Mandatory parameters:

-i|input_file <file name>	 	Input file (multiple alignment in FASTA or CLustal formats).

-m|method <c|d>                         Method to select blocks. Options:
                                         c - Conservation
                                         d - Discrimination

NOTE: When using -m d, the parameter -c becomes mandatory, otherwise this parameter is optional:

-c|category <string>                    Name of major category to be analysed.

IMPORTANT:

When using -fl no (default), the following parameters are also mandatory:

-b|minimum_block_size <integer>         Minimum block size (must be ≥ w).

-t|threshold <decimal>    		Threshold of the alignment position for block extraction  (valid values: 0 to 1).

-p|percentage <integer>    		Percentage of positions in sliding window with score ≥ t.

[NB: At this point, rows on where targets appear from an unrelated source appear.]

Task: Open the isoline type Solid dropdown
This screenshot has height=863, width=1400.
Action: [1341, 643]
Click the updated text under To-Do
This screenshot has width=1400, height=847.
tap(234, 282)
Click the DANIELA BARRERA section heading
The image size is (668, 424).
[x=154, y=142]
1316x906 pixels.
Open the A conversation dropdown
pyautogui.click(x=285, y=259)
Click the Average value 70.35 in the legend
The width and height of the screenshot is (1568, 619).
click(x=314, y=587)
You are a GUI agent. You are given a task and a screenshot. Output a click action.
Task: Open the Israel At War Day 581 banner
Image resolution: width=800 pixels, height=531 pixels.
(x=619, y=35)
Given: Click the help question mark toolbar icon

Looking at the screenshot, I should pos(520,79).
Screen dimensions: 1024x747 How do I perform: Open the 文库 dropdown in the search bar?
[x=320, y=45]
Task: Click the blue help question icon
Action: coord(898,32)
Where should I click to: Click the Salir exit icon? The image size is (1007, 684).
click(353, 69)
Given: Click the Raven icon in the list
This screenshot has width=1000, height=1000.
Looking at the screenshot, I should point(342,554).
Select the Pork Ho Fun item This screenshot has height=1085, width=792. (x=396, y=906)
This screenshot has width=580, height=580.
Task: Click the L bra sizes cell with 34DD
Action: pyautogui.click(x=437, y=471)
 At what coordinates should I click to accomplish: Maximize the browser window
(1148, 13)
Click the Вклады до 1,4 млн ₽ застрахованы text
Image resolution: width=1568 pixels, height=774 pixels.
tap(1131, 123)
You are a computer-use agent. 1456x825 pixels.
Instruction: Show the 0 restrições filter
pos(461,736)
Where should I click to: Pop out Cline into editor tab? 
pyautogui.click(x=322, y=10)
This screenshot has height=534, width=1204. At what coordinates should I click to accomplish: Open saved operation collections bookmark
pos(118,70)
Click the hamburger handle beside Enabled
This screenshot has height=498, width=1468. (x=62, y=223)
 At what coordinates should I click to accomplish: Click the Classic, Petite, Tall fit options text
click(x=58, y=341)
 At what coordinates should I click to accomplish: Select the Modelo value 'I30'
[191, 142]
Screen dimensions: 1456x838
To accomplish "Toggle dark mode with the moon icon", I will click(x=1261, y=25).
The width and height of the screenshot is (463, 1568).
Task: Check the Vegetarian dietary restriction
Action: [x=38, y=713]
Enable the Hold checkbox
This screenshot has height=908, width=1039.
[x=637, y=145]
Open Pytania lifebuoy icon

-w|window_size <integer>   		Window size for block extraction.

Optional parameters:

-conf           			Configuration file

-clean <yes|no>				Remove all intermediate files during the execution of Tabajara (default = yes).

-cs|cutoff_score <yes|no>               Insert cutoff scores in the profile HMMs (default = no).

-di|discard_sequences <yes|no>    	Discard identical sequences (default = no).

-fl|full_length <yes|no>                Use full-length sequence for model construction (default = no).

-gc|gap_cutoff <integer>                Gap cutoff. Do not score columns that contain more than gap cutoff fraction gaps (default = 30).

-gs|gap_sequence <decimal>              Percentage of allowed gaps in each sequence.

-hb|hmmbuild_parameters <string>        Any set of hmmbuild's valid parameters can be entered under double quotes.
                                            Example: -hb \"--wblosum --wid 0.8\". Default: no parameters.

-h|help                                 Help.

-mb|maximum_block_size <integer>        Maximum block size.

-md|maximum_distance <integer>          Maximum accepted distance for two alignment blocks to be joined as a single block.

-o|output                               Output directory.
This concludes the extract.